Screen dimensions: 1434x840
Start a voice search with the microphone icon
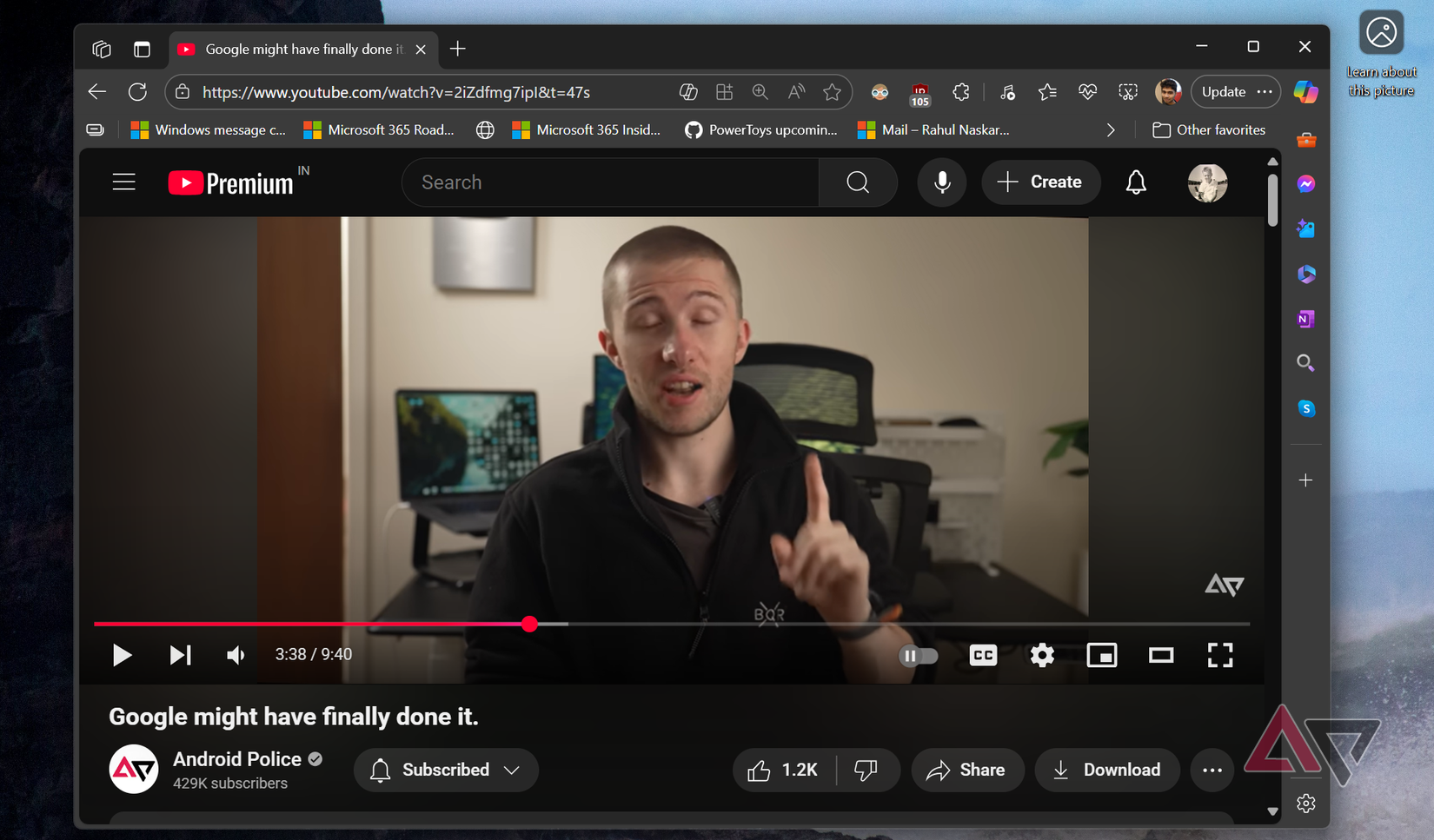click(x=941, y=182)
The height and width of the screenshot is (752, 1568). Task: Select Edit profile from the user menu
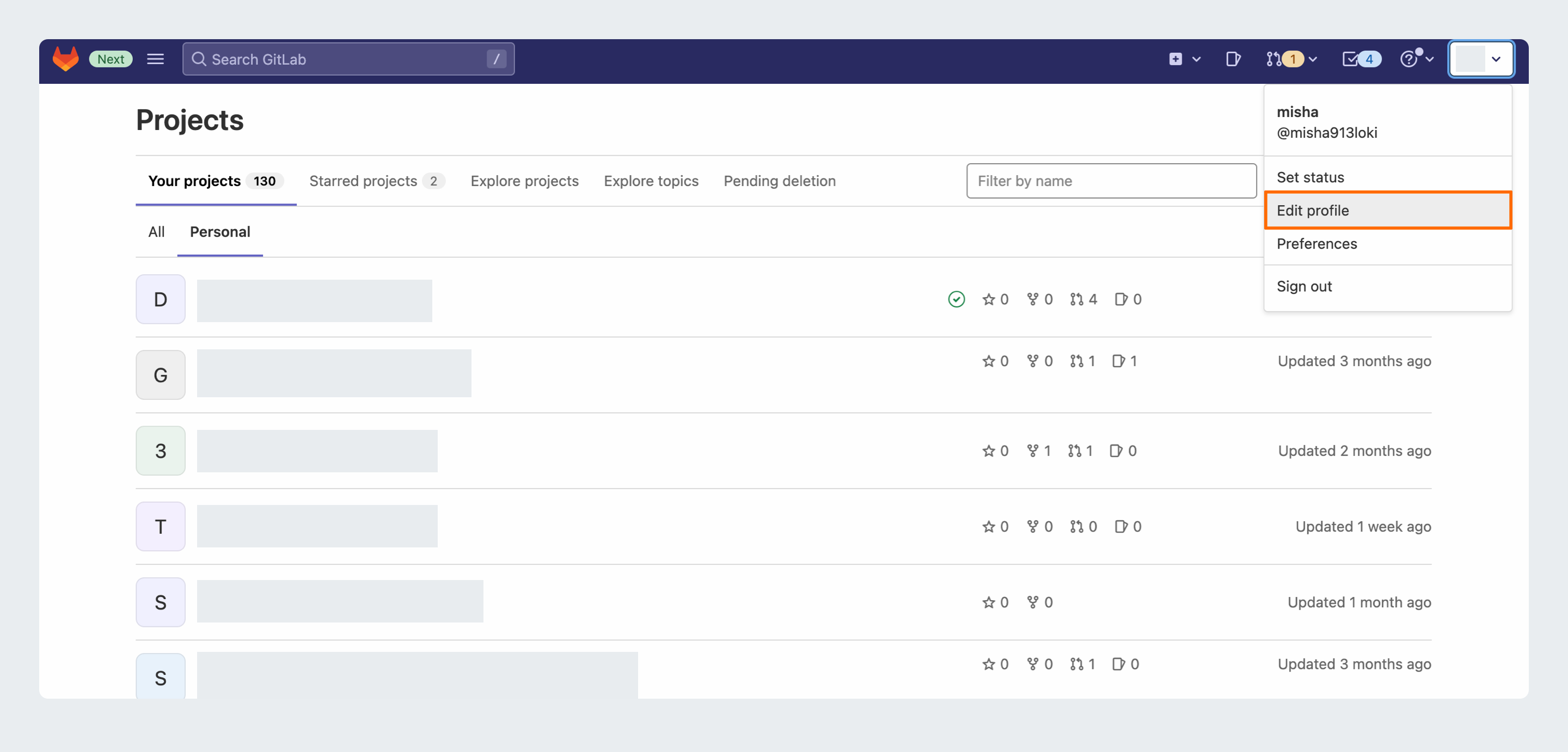(x=1313, y=210)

--- What is required ---
Please output every line of the listing as it stands, and omit its images.

--- Written answer ---
Screen dimensions: 1434x840
Start a voice search with the microphone icon
click(x=941, y=182)
The height and width of the screenshot is (752, 1568). Task: Select Edit profile from the user menu
(x=1313, y=210)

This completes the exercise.